[REQUIRED TASKS]:
(A) In the speculative execution excerpt, why might the processor run the body of the if-statement before it knows whether x is less than array1_size? Answer in one to three sentences.
(B) In the speculative execution excerpt, rewrite the paragraph beginning "One might assume that val = array1[x]" more briefly, keeping its main facts.
(C) Write a continuation of the speculative execution excerpt, starting after its final sentence.

[SELECTED EXCERPT]:
******************************

When the processor comes across a conditional branch instruction, it tries to predict which branch will be executed. Its prediction is based on many factors, such as the range of values used in the condition, the history of previously executed instructions, and the number of times the branch was executed in the past.

Speculative execution

As an optimization, processors speculatively execute instructions ahead of time, assuming that the predicted branch will be taken before actually evaluating the condition. If at a later point the processor realizes that the branch was not taken, it will simply discard the results and carry on with the correct branch instruction sequences. Consider the following code snippet:

if (x < array1_size) {
  val = array1[x];

One might assume that val = array1[x] gets executed only if x is less than array1_size. However, if the value of array1_size is not in the cache, the processor must wait until the value is read from the main memory, which takes significantly longer. Instead of being idle, the processor may predict that the condition is true and speculatively execute the body of the if-statement, even if x is outside array1’s bounds. The Spectre vulnerability relies on the fact that speculative execution can affect the cache state.

******************************

[GIVEN ENTRIES]:
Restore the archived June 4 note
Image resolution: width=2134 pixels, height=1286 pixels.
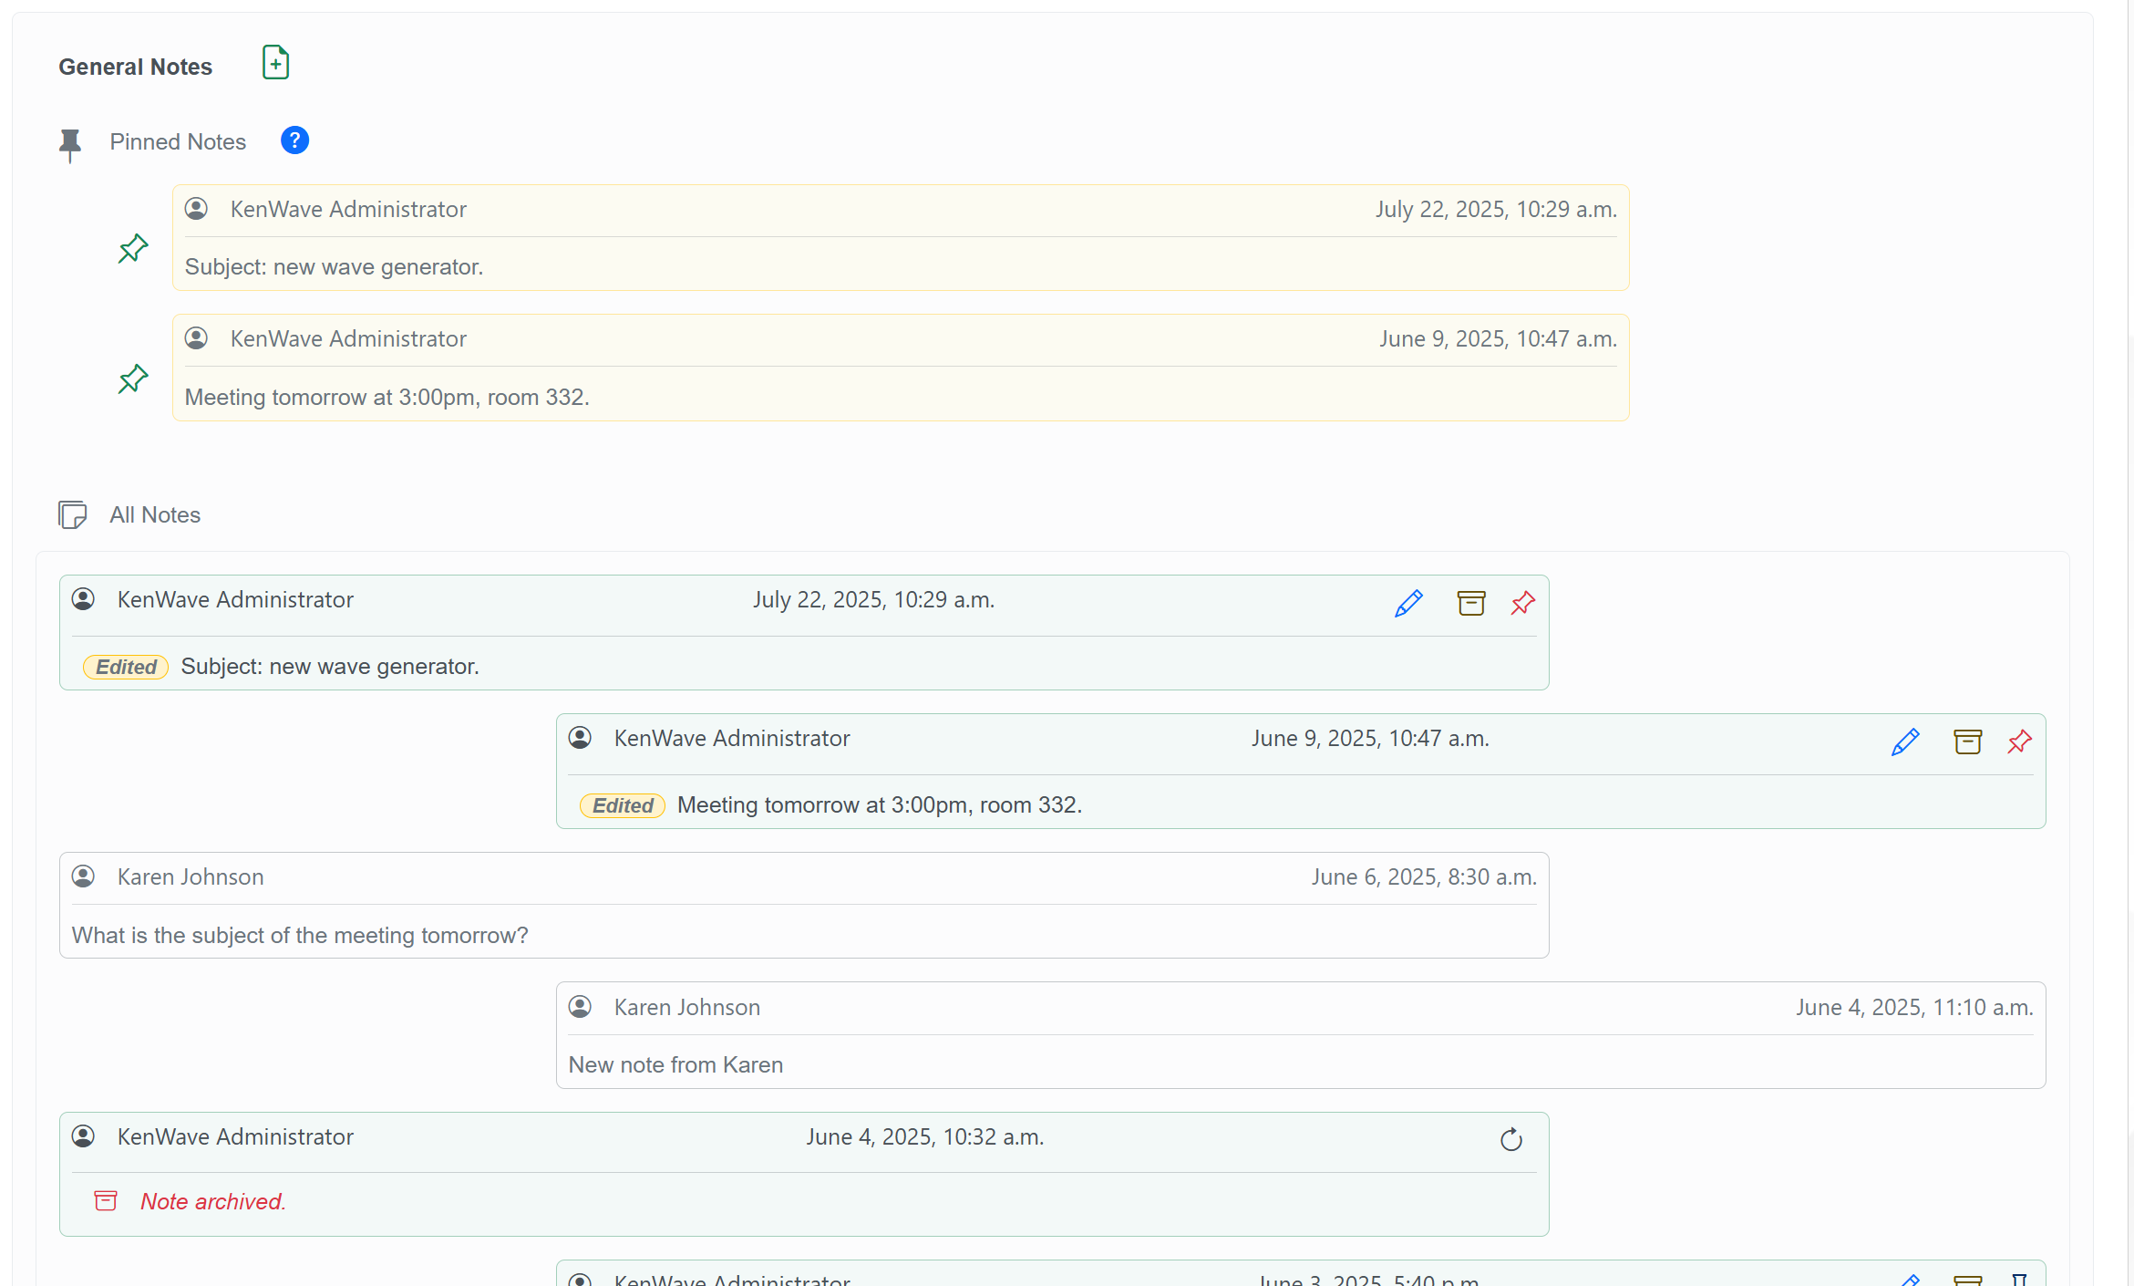[1510, 1139]
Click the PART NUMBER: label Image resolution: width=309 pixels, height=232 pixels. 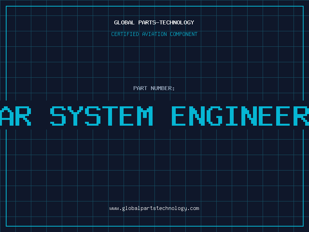click(x=154, y=88)
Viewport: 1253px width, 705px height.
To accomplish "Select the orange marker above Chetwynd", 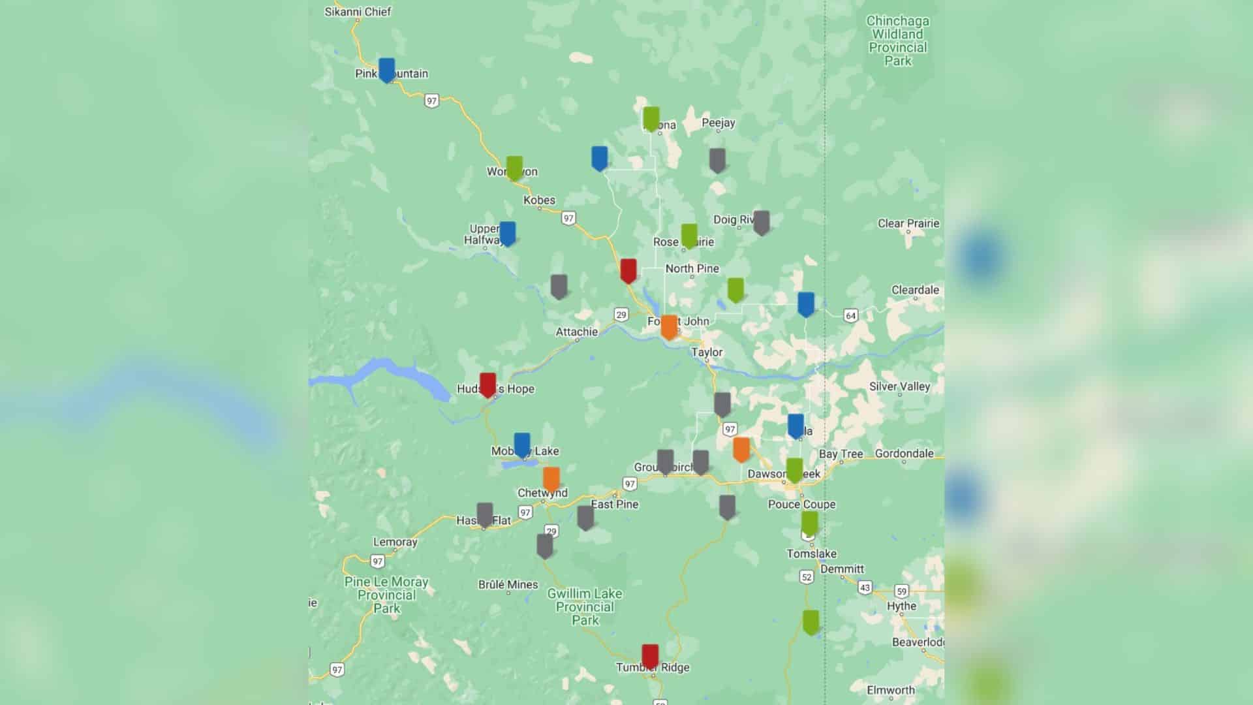I will [551, 478].

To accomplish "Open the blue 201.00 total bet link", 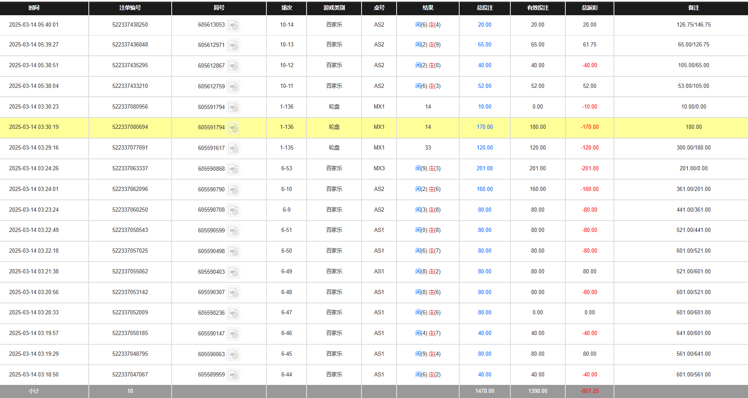I will point(485,169).
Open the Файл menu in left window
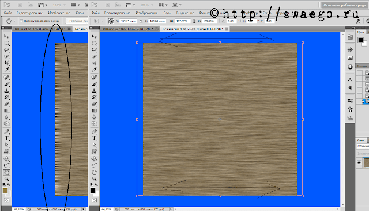Image resolution: width=369 pixels, height=211 pixels. (7, 13)
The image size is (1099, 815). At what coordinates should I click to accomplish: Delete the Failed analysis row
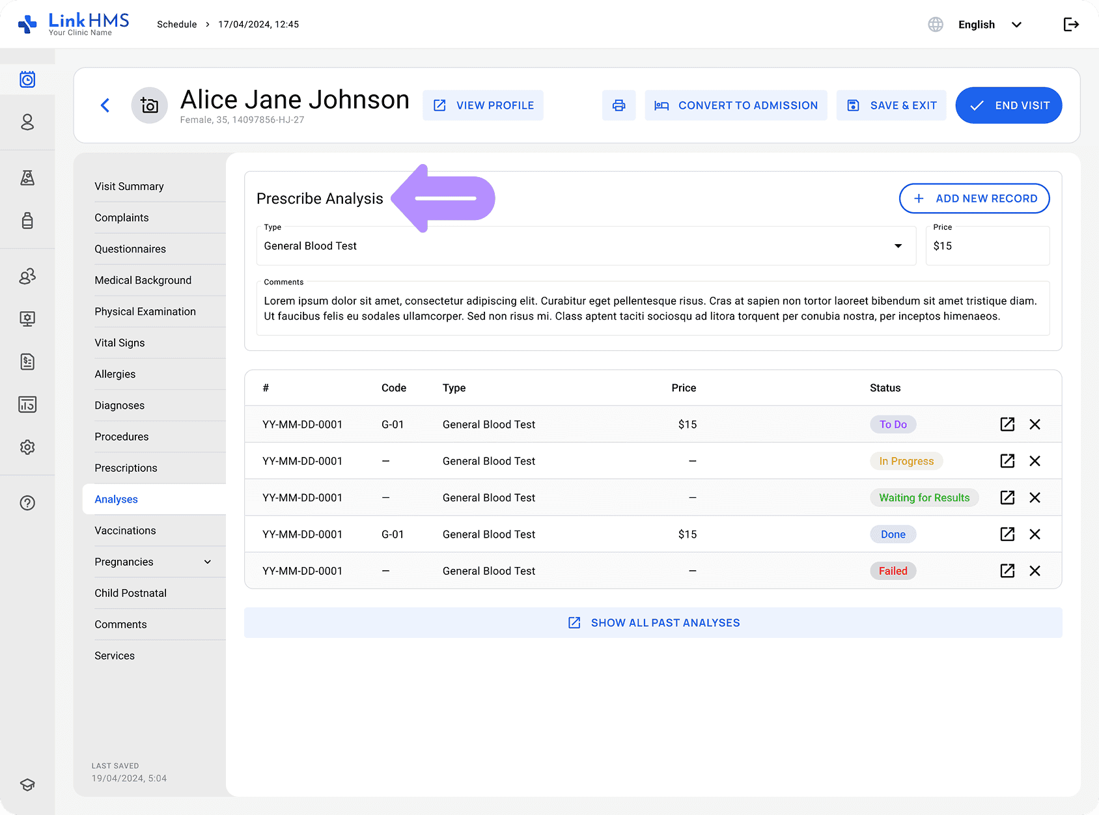coord(1035,571)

******************************

[ANSWERS TO THE PROBLEMS]:
(A) If array1_size is not in the cache, the processor has to wait for it to be read from main memory, which takes much longer. Rather than sit idle, it predicts the condition is true and speculatively executes the body of the if-statement, even if x is outside array1's bounds.

(B) Although val = array1[x] looks like it runs only when x is less than array1_size, a processor waiting on an uncached array1_size from slow main memory may predict the condition is true. It then speculatively executes the if-body, even when x is outside array1's bounds. Spectre depends on such speculative execution being able to affect the cache state.

(C)
Cache timing attacks

Cache timing attacks are used to determine whether a value is in the cache by measuring how long it takes to read from a memory address. If the value is in the cache, the read will be fast, and if not, it will be slow. An attacker can populate the cache with their own data by reading a very large array, and then run the victim’s code that accesses sensitive information. To load its own data into the cache, the victim’s code must evict some of the attacker’s data. The attacker can now run their own code again and, by timing memory accesses, infer what memory locations the victim has accessed. Prime and probe and flush and reload are well-known cache timing attacks used as data extraction mechanisms in the Spectre attacks.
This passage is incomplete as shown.